_Work task:_
After locating the line with "Task: Click the chat" below, output it and each following line exactly, stopping after the line with "Instruction: Click the Load preset button". No pictures.

_Supplied information:_
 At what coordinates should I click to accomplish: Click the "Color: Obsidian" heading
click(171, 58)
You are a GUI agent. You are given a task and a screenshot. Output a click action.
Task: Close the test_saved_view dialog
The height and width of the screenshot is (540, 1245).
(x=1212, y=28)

* * *

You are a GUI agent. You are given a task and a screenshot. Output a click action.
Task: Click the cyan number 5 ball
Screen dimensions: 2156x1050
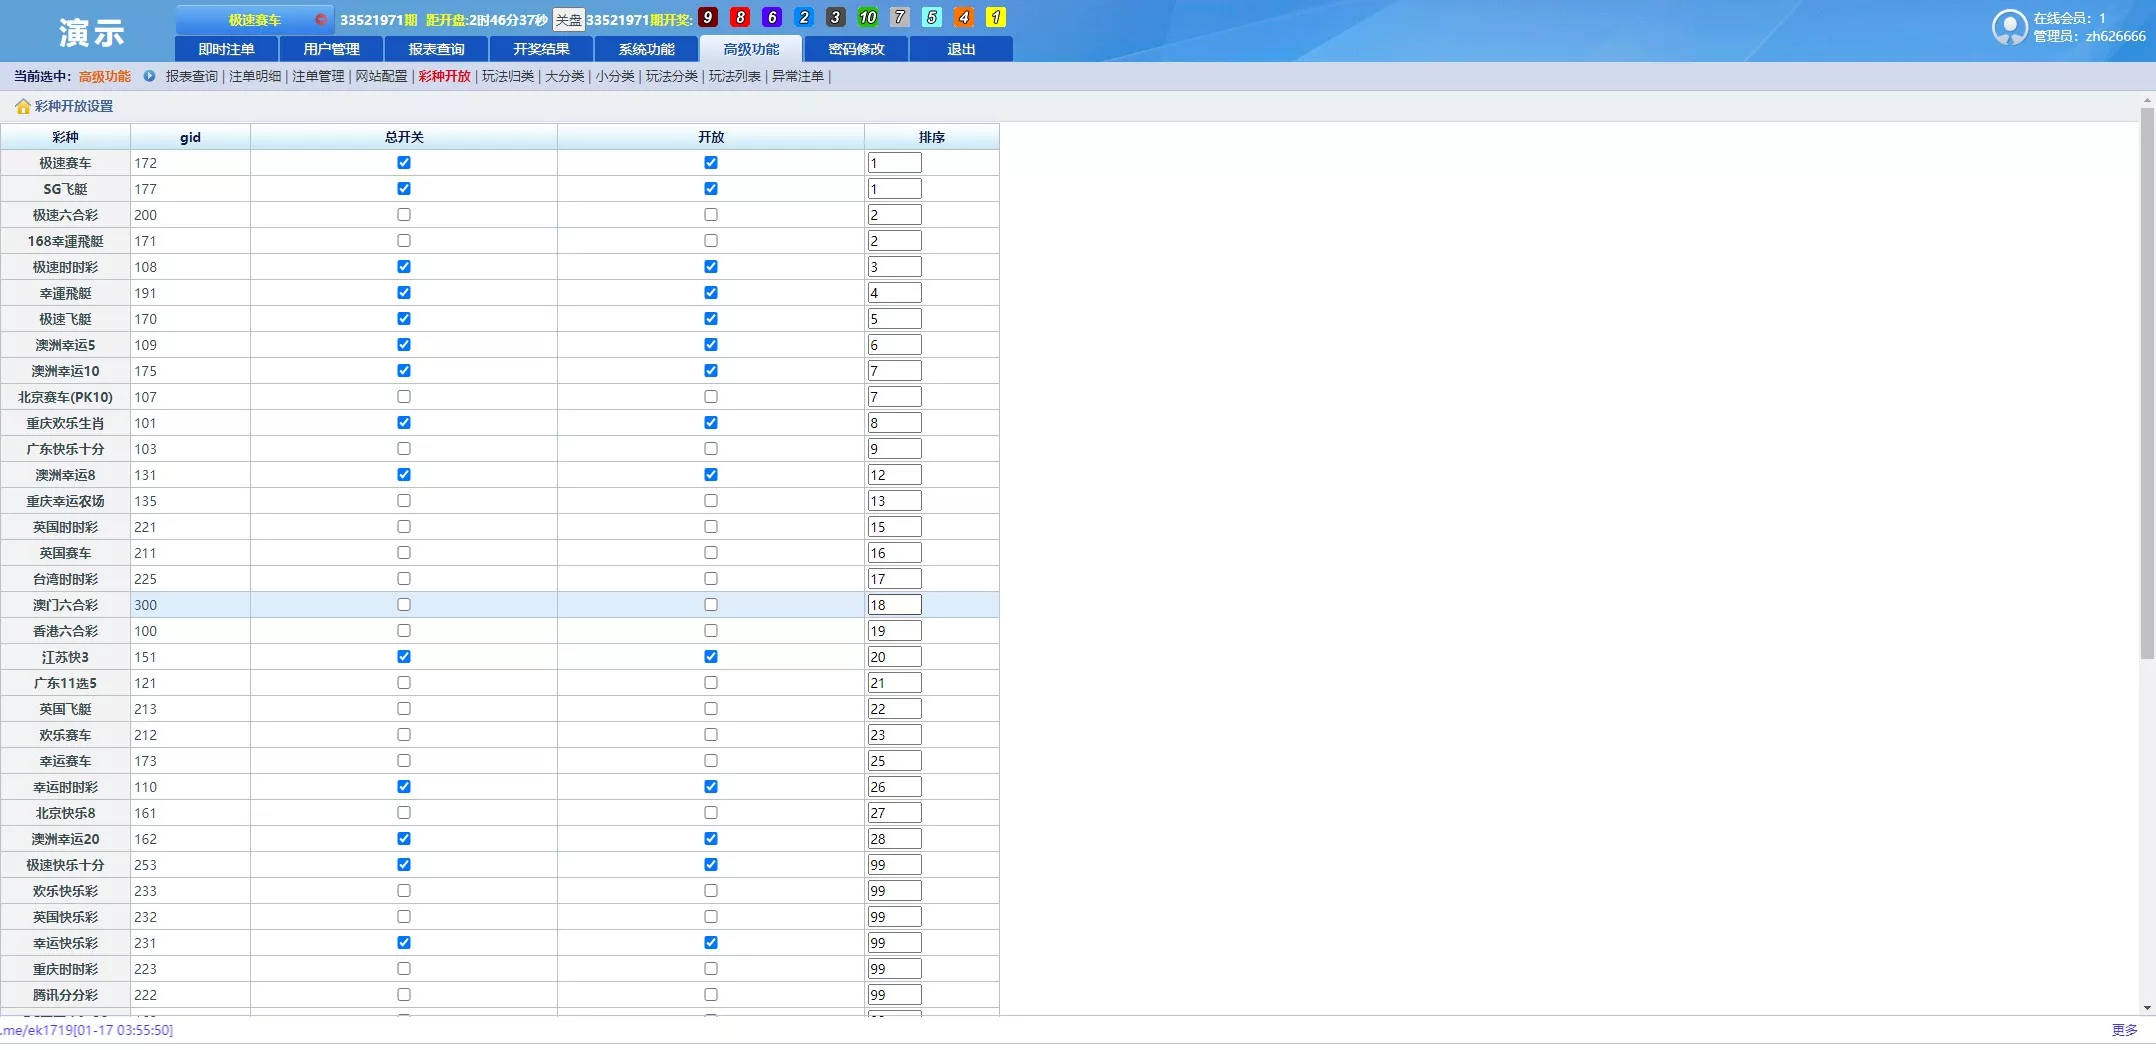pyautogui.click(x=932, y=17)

--

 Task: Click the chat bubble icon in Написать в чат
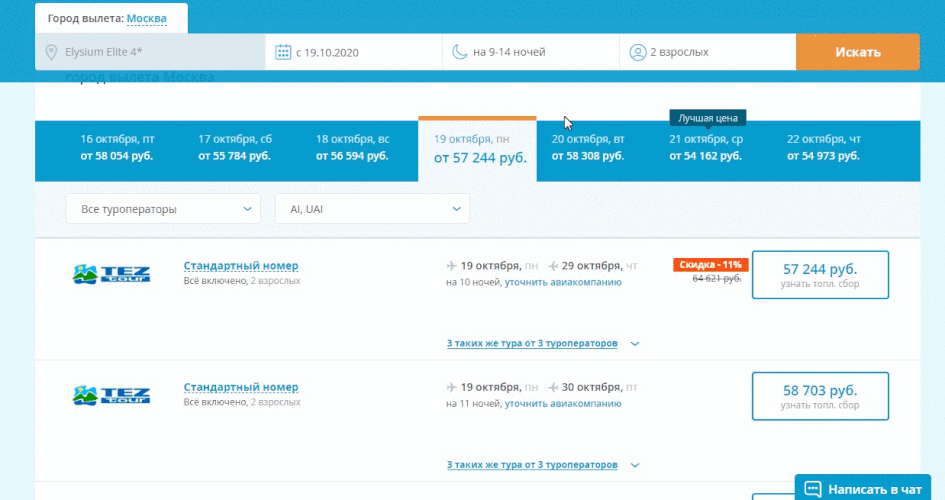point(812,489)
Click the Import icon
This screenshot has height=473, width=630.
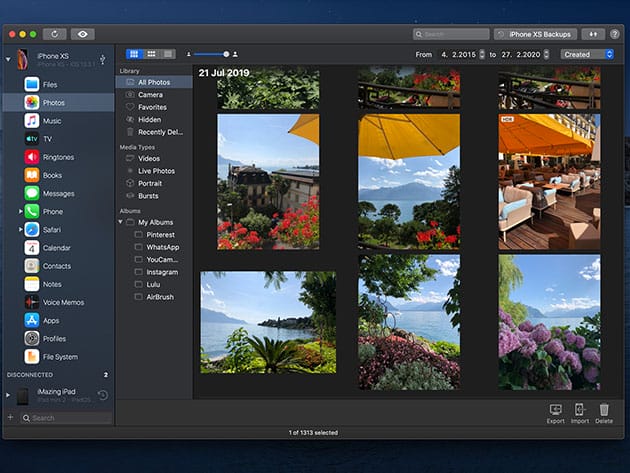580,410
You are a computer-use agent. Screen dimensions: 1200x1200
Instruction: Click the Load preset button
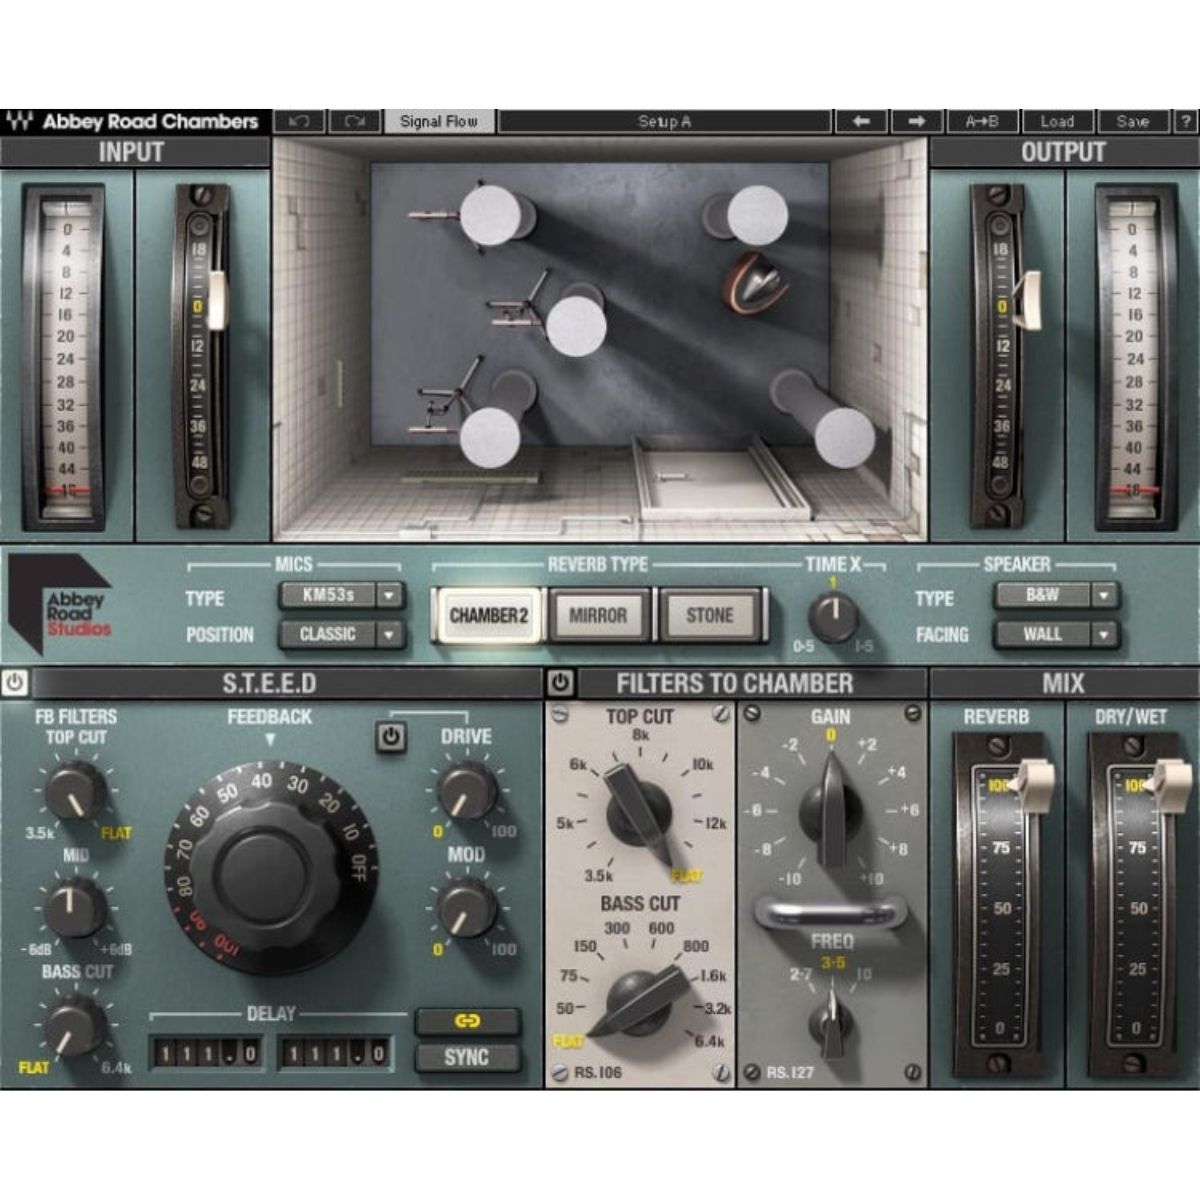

_Written reply:_
 Task: Click the chat bubble icon in Написать в чат
point(812,489)
Click the Import icon
This screenshot has height=473, width=630.
580,410
You are a computer-use agent. Screen dimensions: 1200x1200
Instruction: Click the Load preset button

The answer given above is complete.